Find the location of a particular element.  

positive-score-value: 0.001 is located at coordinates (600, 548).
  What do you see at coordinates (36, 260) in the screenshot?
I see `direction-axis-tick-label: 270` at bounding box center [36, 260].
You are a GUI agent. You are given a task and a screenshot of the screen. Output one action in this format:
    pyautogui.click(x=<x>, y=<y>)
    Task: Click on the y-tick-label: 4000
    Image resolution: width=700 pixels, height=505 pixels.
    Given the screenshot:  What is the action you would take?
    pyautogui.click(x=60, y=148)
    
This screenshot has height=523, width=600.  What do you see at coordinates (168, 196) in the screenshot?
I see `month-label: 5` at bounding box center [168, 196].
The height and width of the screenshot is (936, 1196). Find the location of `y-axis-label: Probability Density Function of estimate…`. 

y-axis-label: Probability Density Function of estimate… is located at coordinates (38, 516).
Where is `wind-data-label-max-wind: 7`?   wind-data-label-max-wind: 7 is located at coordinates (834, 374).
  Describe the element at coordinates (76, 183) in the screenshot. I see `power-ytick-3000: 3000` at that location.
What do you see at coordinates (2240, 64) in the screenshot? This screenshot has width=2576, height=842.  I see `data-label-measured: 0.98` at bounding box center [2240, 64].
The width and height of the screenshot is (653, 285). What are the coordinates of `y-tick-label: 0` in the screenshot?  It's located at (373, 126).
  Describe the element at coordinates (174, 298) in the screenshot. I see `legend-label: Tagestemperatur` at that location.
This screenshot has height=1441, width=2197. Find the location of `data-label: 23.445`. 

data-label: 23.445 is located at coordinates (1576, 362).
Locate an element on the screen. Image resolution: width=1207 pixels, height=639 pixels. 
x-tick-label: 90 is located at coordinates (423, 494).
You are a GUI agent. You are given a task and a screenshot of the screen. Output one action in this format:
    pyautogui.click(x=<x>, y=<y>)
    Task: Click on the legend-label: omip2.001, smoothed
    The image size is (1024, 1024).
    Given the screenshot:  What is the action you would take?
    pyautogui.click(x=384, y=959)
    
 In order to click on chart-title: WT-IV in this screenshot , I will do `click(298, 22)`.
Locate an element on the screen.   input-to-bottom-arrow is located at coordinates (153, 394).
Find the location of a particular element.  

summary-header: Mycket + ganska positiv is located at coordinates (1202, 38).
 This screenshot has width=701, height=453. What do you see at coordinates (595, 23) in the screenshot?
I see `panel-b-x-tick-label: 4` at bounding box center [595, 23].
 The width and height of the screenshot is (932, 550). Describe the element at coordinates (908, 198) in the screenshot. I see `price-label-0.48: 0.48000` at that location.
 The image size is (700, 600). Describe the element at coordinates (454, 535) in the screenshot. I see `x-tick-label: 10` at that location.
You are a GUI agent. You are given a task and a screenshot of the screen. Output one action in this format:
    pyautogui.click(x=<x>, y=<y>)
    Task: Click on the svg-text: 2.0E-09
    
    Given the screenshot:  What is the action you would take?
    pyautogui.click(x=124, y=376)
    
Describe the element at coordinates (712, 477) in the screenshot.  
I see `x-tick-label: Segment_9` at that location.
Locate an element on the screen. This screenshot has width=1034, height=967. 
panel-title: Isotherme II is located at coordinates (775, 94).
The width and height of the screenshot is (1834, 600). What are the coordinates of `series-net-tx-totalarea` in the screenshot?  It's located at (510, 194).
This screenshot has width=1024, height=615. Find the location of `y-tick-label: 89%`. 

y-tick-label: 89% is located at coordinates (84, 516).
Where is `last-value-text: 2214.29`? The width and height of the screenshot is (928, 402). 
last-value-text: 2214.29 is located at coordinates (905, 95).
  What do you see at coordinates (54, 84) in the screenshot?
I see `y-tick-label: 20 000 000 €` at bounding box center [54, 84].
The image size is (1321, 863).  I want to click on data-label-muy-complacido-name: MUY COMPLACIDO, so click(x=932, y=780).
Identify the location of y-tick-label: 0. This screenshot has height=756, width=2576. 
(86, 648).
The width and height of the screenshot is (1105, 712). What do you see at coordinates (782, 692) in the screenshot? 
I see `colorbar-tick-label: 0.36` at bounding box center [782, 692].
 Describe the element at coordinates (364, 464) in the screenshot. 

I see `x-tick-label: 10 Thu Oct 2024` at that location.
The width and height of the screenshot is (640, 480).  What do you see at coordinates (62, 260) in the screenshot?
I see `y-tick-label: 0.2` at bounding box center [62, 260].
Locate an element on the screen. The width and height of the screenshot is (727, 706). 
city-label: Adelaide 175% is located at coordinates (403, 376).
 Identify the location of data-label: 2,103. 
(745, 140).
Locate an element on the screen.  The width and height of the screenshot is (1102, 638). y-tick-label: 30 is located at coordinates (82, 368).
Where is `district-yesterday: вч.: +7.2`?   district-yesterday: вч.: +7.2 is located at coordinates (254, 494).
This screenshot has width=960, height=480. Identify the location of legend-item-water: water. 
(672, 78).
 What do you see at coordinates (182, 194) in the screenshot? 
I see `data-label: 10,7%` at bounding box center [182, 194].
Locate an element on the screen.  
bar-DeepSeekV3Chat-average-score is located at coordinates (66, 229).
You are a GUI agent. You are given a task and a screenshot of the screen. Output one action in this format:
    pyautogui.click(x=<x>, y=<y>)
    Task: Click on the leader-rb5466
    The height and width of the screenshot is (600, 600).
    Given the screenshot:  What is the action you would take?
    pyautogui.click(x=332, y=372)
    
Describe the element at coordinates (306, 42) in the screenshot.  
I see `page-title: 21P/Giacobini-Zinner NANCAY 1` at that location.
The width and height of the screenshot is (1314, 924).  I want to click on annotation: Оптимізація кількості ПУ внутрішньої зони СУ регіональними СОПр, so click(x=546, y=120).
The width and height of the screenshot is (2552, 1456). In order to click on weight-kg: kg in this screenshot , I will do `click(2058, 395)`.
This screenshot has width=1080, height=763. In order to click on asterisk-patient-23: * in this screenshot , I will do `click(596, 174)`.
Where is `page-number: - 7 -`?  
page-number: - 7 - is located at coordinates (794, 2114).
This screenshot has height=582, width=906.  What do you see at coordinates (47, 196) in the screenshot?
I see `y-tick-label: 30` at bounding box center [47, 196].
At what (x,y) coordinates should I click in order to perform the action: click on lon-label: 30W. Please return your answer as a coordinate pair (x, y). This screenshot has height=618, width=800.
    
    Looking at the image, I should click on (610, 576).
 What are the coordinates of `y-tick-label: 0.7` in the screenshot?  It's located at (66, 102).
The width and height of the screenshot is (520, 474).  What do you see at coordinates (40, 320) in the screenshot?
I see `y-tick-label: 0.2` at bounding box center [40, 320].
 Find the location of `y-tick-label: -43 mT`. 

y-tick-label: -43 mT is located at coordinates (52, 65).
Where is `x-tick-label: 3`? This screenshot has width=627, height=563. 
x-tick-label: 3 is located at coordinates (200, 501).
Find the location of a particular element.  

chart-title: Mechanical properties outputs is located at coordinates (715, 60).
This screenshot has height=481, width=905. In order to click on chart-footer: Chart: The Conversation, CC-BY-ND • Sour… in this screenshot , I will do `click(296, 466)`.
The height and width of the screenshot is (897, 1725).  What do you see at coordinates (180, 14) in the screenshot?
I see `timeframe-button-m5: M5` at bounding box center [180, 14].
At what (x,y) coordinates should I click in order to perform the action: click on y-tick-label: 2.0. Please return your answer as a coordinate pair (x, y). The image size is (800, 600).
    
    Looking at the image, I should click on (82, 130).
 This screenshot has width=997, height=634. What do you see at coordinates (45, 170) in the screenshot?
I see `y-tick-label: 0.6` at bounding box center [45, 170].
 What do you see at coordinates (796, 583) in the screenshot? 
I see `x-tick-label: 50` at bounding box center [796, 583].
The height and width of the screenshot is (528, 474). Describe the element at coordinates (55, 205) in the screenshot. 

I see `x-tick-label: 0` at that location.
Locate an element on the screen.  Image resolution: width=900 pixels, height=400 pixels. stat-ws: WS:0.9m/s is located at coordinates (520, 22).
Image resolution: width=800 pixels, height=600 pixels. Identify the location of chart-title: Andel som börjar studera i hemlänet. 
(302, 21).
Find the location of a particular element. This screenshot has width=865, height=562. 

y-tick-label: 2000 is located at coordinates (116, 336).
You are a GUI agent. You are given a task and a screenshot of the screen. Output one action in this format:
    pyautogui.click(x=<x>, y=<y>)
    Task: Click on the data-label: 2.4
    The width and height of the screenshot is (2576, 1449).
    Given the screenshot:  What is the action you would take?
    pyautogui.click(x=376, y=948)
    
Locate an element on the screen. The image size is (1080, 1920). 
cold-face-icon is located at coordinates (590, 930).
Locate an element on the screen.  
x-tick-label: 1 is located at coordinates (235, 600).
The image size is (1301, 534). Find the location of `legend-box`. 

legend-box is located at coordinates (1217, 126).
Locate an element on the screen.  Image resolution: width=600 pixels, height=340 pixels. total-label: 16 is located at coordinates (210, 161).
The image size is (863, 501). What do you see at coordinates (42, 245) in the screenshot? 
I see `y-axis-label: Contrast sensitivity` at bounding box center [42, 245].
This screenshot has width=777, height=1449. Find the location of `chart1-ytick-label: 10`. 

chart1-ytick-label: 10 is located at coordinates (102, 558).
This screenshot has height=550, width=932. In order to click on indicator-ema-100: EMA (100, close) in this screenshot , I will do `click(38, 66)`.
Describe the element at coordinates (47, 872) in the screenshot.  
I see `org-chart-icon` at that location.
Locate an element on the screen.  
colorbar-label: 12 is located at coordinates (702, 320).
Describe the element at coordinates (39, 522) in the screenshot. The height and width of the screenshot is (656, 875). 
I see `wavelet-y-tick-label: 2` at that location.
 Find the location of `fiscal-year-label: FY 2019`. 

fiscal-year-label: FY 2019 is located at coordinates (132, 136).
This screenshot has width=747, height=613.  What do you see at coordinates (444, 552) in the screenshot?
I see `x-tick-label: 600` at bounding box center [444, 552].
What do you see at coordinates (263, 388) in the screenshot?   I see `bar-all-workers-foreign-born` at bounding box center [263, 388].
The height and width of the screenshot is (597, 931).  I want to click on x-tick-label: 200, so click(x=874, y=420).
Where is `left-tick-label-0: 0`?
== == ==
■ AIM OF THE TASK ■
From the data, copy out every line in which the string "want" appears.

■ TASK RESPONSE ■
The image size is (1321, 863).  I want to click on data-label-muy-complacido-name: MUY COMPLACIDO, so click(x=932, y=780).
The width and height of the screenshot is (1314, 924).  I want to click on annotation: Оптимізація кількості ПУ внутрішньої зони СУ регіональними СОПр, so click(x=546, y=120).
The height and width of the screenshot is (597, 931).  I want to click on x-tick-label: 200, so click(x=874, y=420).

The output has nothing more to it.